This has numerous consequences for the behavioural response to the risk of future flooding. Attempts to emphasise the demarcation between in-groups and professional flood risk managers inevitably reduce the possibility of successful information sharing and mutual assistance. Environment Agency staff often experience people from flooded areas as hostile and aggressive. When they respond by distancing themselves, either emotionally or by avoiding contact, this confirms the prejudices of the flood victims, who now see themselves as faced with a group of professionals who cannot relate to them and seem insensitive to their suffering or anxieties. Although the intensity of these responses reduces as memories of the flood event become more distant, the nature of the relationship between residents and professionals will often have been set.

This, in turn, has implications for views on who is responsible for managing the flood risk. As long as blame is attributed to outsiders, so too is responsibility for remedying the situation; for if flood victims were to accept responsibility themselves, this would raise the question of why they did not do so before the flood and would, therefore, weaken the positive representation of in-group qualities. This assertion of in-group identity can also be seen as a reaction against the rising trend towards individualisation (Bickerstaff and Walker 2002). Under advanced liberalism, governments increasingly seek to influence as well as to command, and use the discourse of individual responsibility as an alternative means to control populations (Raco and Imrie 2000). What is sometimes interpreted as a strategy to avoid changing habitual behaviour and save decision costs (Lindbladh and Lyttkens 2002) can therefore also be seen as a form of resistance against attempted control and, consequently, as a defence of social identity. Blaming public bodies is represented as a means of resisting the state, maintaining the boundaries between the in-group and the out-group and preserving identity.
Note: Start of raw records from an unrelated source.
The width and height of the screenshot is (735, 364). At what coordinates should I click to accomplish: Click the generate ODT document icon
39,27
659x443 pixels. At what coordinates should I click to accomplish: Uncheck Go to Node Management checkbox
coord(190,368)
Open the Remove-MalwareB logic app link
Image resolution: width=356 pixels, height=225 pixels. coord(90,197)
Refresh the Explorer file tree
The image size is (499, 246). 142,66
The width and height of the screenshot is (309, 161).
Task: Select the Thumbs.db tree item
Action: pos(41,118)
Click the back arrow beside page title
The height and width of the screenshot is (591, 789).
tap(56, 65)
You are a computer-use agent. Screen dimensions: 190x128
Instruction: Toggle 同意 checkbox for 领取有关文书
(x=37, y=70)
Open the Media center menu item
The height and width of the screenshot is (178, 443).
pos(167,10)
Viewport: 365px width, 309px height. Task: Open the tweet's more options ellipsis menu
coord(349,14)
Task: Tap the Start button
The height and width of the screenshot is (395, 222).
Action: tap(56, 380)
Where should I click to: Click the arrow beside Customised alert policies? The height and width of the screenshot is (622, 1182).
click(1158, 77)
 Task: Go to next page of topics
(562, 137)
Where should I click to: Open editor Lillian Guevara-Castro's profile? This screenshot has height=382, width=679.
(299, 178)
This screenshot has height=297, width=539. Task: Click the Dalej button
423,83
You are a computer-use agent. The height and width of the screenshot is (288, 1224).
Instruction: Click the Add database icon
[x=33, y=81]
There is evidence of this amongst tenants of social housing in flood risk areas, where the suggestion of property-level flood resilience measures was in one instance represented as a contravention of human rights.

Geoff:

That laminated flooring in my hall last year – I didn’t think, ‘oh I better not put this down because it might flood’, I don’t think that. […]

Rob:

What about sofas, are we allowed them?

Interviewer:

Yeah sofas, nothing [inaudible]…

Stuart:

That’s breaking human rights, init?

Jackie:

That’s comfort. They’ve got their comforts! Would they walk about on concrete floors? You just don’t think that way.

Stuart:

You don’t see Tony Blair living on a concrete floor, do you!

When the maintenance of social identity precludes the acceptance of responsibility for flood risk, the implementation of mitigation measures by individuals becomes stigmatised and those that take such steps risk exclusion from the in-group. In one interview, the one resident on a street to have purchased a flood-board is represented as undermining local solidarity; and to preserve the positive identity of the in-group, he is spoken of with condescension and his actions disparaged. In the same interview, the prototypical in-group member who has made no preparations for flooding continues to be described as “very down-to-earth”, “educated” and “practical”.

An excerpt from a focus group also shows the assertion of in-group values in action:

Rob:

You don’t think, “I’ll get this because this might happen”. People just don’t think that. You think, “I’ll deal with it when it happens” […] If I met [a neighbour] today, putting sand in sandbags, and he said to me: “Just in case it floods”, I’d be thinking, “he’s nuts!” [General laughter]

Interviewer:

How about if your neighbour was bolting [new floodgates] to his door?

Stuart:

I’d ask him who’s paying for it! […]

Jackie:

“More money than sense”, I would say!

In this discussion, participants use two rhetorical means to encourage compliance with group norms. They assert that it is not normal to plan for such eventualities (“people just don’t think that way”) and they ridicule such behaviour (“I’d be thinking, he’s nuts!”; “More money than sense, I would say!”).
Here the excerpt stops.